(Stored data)
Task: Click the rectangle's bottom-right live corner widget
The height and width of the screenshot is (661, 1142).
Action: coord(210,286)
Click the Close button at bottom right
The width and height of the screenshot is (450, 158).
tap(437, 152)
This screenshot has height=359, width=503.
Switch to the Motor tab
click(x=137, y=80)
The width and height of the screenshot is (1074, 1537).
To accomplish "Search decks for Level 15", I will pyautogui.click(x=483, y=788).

...

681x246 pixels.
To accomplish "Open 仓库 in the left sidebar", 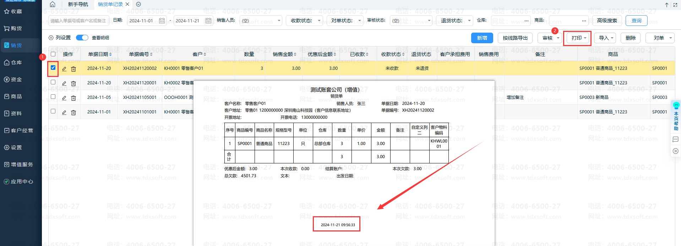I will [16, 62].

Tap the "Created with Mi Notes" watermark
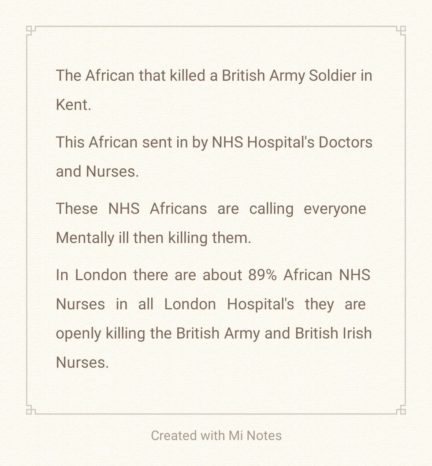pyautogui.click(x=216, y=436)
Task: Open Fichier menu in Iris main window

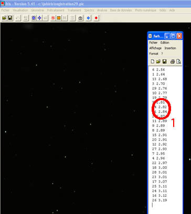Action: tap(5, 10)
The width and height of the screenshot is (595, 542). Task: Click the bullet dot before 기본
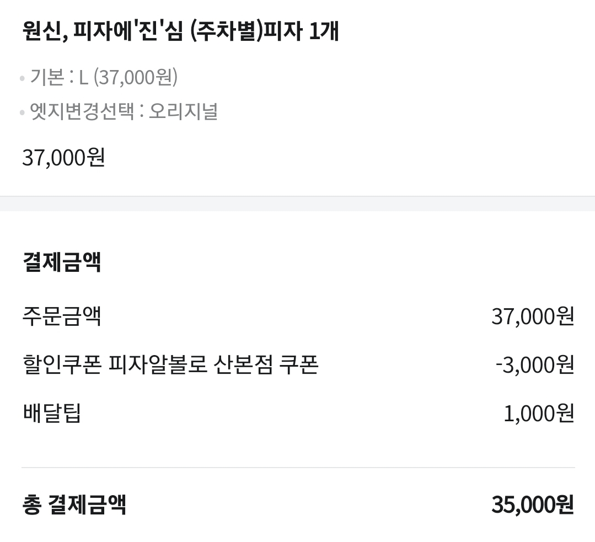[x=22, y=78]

...

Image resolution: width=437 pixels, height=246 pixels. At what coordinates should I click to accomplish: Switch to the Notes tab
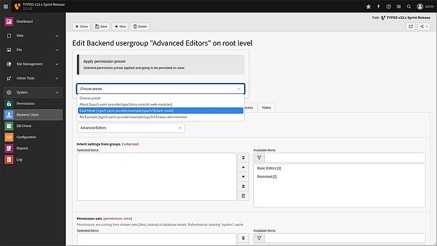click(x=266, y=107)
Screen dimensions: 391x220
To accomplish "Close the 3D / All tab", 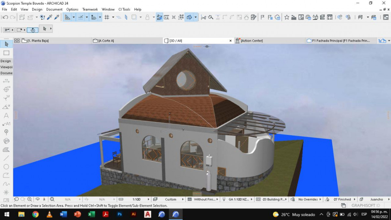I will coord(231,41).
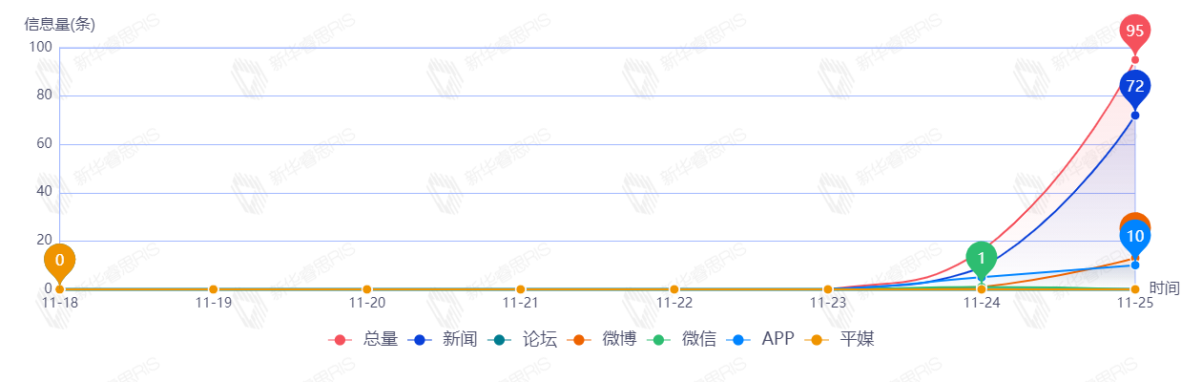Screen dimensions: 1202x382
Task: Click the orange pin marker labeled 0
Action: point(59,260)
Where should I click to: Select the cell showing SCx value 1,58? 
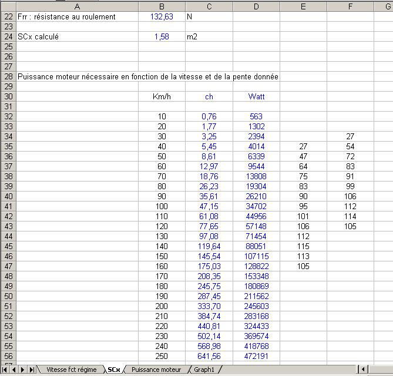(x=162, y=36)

#### TASK OBJECTIVE:
Every line above in which the word "right" occurs is to be copied.

#### ANSWER FOR THIS EXERCISE:
Task: Click the rectangle's bottom-right live corner widget
Click the Close button at bottom right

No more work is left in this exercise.